On sent, à l’écoute de L’été des orages, une volonté de rompre avec Wilfred l’Acadien, Thibert et ses balades larmoyantes, les albums de reprises, le look de pin-up préfab’ de Brigitte Boisjoli, Maxime Landry et son album de Noël. Jusqu’à maintenant, seule Marie-Mai avait su tirer son épingle du jeu et sortir du lot en devenant la pop star locale des préados. Un exploit en soi. Mais mis à part la petite Stéphanie Lapointe – aujourd’hui réorientée vers le cinéma avec un registre de jeu assez limité, faut l’avouer – quelle «veudette» d’une émission de variétés comme Star Académie a réussi à intéresser un public adulte exigeant côté textes et arrangements? Personne, justement.
Valérie Carpentier, c’est une toile blanche pour les paroliers et compositeurs du Québec. Et c’est un dream team de créateurs qui s’est servi d’elle comme d’un canevas. De ceux qui lui ont écrit des textes, je surligne en jaune les noms d’Ariane Moffatt (ça allait de soi!), Yann Perreau, Caracol, Félix Dyotte (Chinatown) sur une musique de Pierre Lapointe, Marie Pierre Arthur avec Gaële, Kim Doré sur une musique de Forêt et Alex Nevsky. D’ailleurs, elle partage avec ce dernier son réalisateur, un certain Alex McMahon, qui fait opérer la magie sur Himalaya mon amour sorti en août dernier. Ça met les choses en perspective, les explique aussi.
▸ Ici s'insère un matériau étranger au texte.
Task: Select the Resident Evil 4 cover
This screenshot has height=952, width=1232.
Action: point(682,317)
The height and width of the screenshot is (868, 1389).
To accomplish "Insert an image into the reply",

Est-ce que ces artistes-là l’ont fait pour l’argent? Peut-être. Mais personne n’a vendu son âme. Même que j’ose croire qu’il a été difficile pour certains d’entre eux de se départir de ces textes-là.
Et je vous entends déjà penser: «Oui, mais la p’tite n’écrit même pas ses tounes, c’est pas une vraie artiste!»
Faux.
La p’tite, elle a composé paroles et musique de La rose rouge, pièce qui ouvre l’album. C’est un début. Suffit maintenant de l’encourager à emprunter la voie de la créativité pour l’avenir. C’est en développant sa propre plume qu’elle ne sera pas un feu de paille mainstream et qu’elle gagnera le cœur du public «voirien».
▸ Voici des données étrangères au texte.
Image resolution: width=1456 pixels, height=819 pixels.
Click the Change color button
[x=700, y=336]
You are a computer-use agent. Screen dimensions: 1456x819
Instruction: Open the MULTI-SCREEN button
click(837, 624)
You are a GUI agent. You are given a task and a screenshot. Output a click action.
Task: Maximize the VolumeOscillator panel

Mais ce que je remarque par-dessus tout, c’est cette ouverture que je ne connaissais pas à TVA. Ou, plutôt, cette prise de conscience. «On a une tribune de choix, une masse de Québécois qui nous suit sans se poser de questions. Pourquoi ne pas leur offrir quelque chose de bien? Ouvrir leurs horizons un peu.» J’ignore si ces mots ont été dis par quelqu’un autour de la table en réunion de prod, mais je fantasme à l’imaginer. La famille TVA/Musicor aurait-elle compris une chose terriblement élémentaire, soit l’importance d’éduquer son public?
Puisse Louis-Jean Cormier, nouveau juge à La Voix poursuive la mission instaurée (dans l’œil du public, du moins) par Ariane Moffatt. Il était temps que les vrais talents québécois brillent pour la majorité. Pour les matantes en région comme pour le hipsters de St-Roch qui se tiennent au Cercle.
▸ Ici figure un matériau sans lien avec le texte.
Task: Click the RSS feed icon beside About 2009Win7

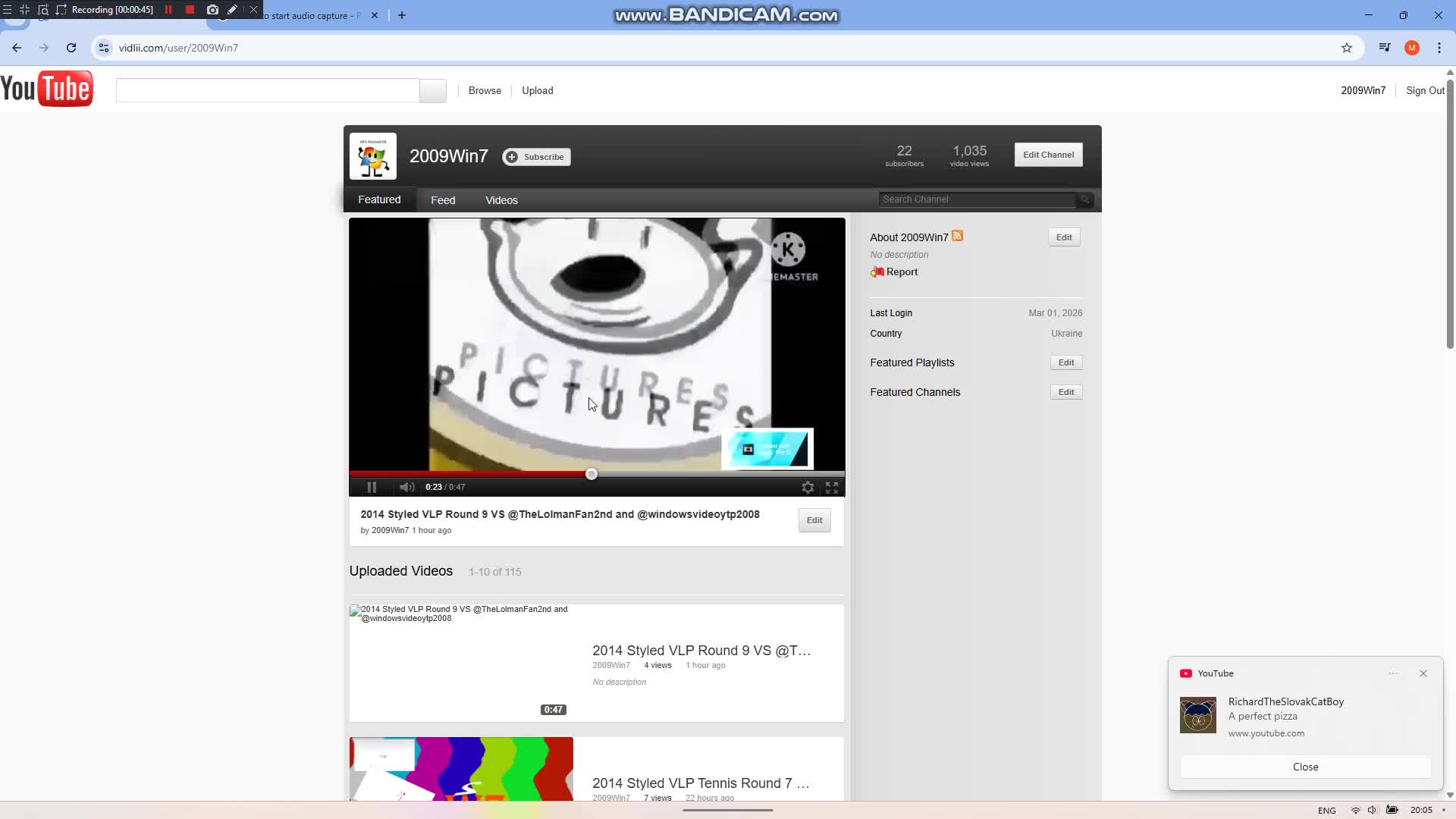Action: click(x=957, y=236)
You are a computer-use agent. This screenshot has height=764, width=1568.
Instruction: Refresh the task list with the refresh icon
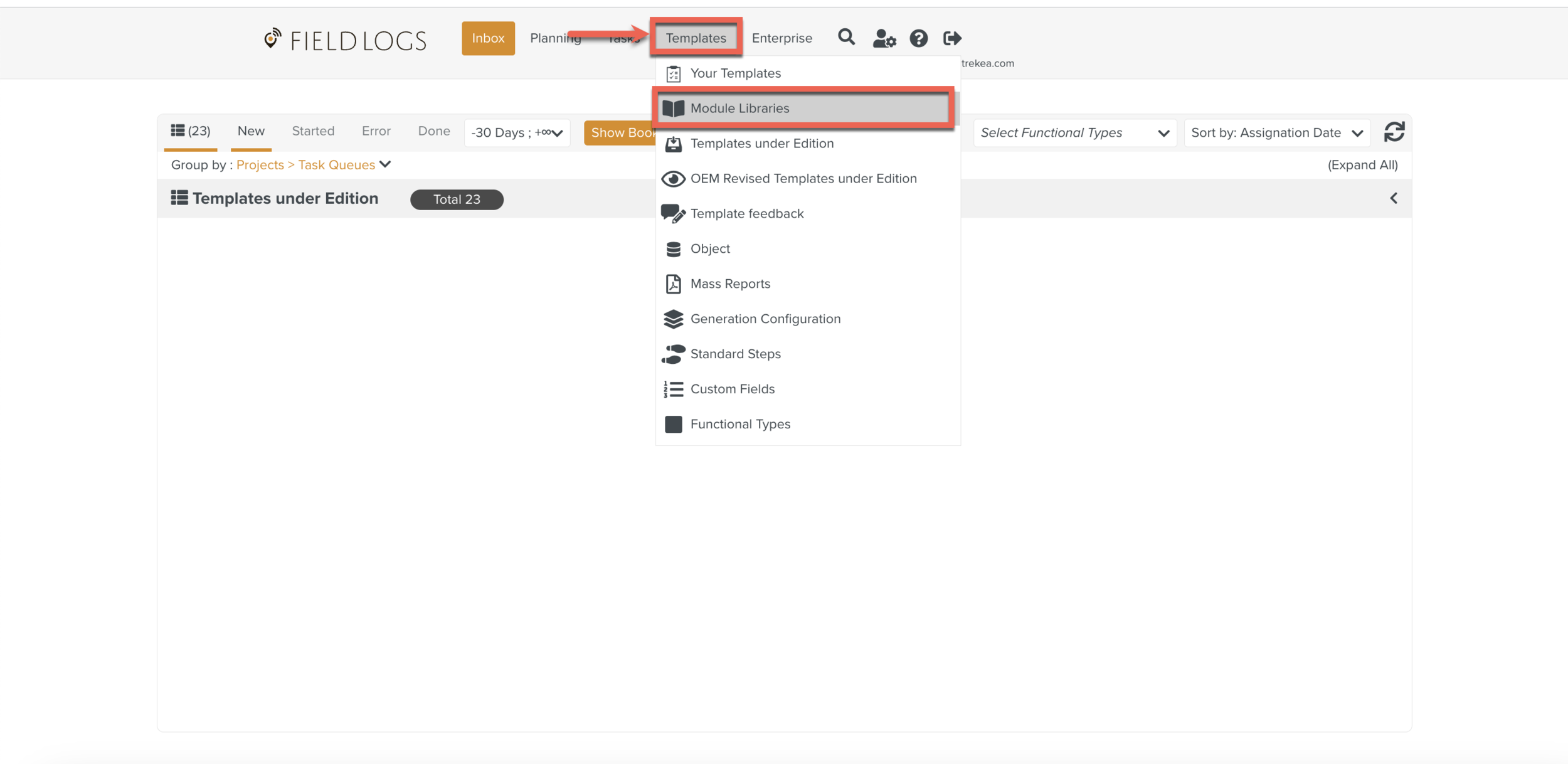1395,132
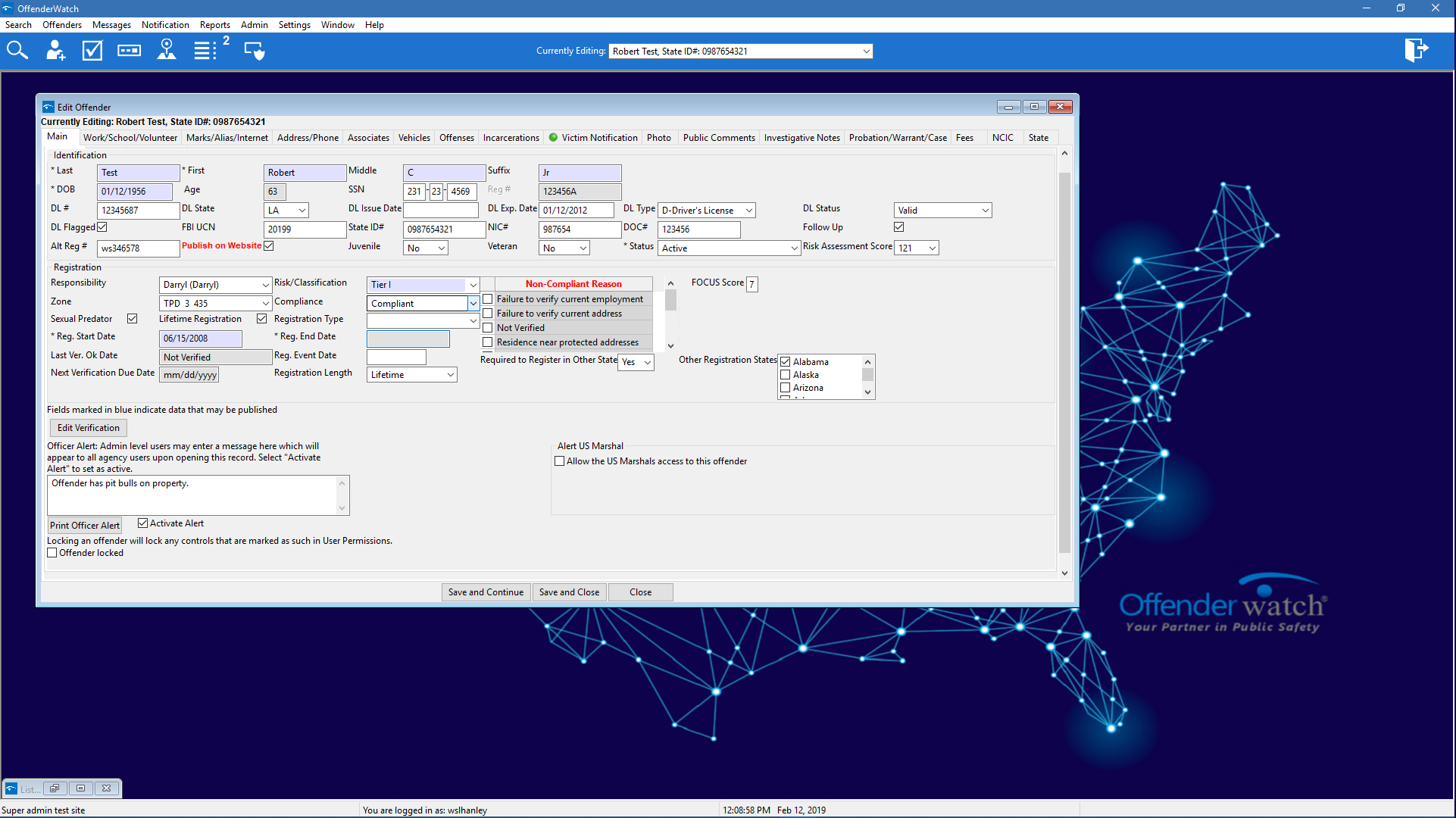The height and width of the screenshot is (818, 1456).
Task: Click the license plate toolbar icon
Action: [130, 51]
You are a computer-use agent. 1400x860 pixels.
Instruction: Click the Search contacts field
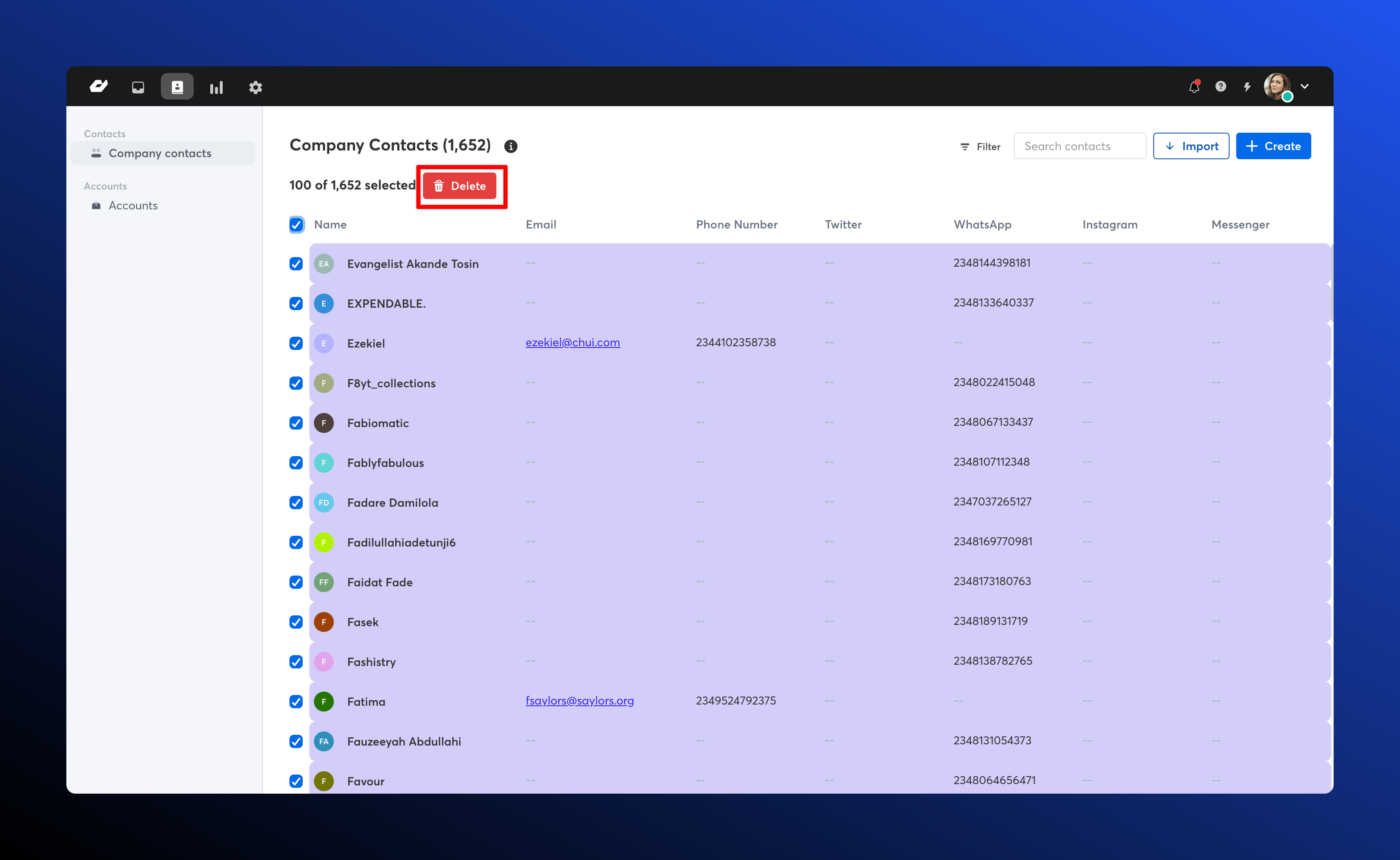pyautogui.click(x=1079, y=146)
Enfin une critique qui fait preuve d’ouverture et qui ne s’en tient pas aux préjugés à la mode. C’est bien de savoir reconnaitre le talent pur, peu importe qu’il émerge de »Petite Vallée » ou de »La Voix ». Valérie Carpentier est une artiste véritable à mon sens…
L’ouverture va dans les deux sens, je crois. Je suis pour le dialogue entre la culture « quebecorienne » et champs gauche.
De mon coté,bien que je ne suis aucunement d’accord avec vos goûts pour ces émissions usines a vedettes,mais je respectes votre opinion.J’ajouterai que je vais souvent au cercle car j’y apprécie leurs artistes et ce même si j’habite en banlieue et que je ne sois pas ce que que vous appelé »un hipster de Saint Rock ».
Il en allait d’auto-dérision dans ce commentaire, mon cher monsieur. De la perception que certaines personne cultivent à mon endroit. Je sais évidemment que les hipsters (peu importe ce qu’on entend par ce terme) ne constituent pas la clientèle exclusive d’un lieu ouvert comme le Cercle.
La référence à Youth Novels m’a gagné. Je vole l’album à la blonde à mon père le temps d’une semaine ou deux.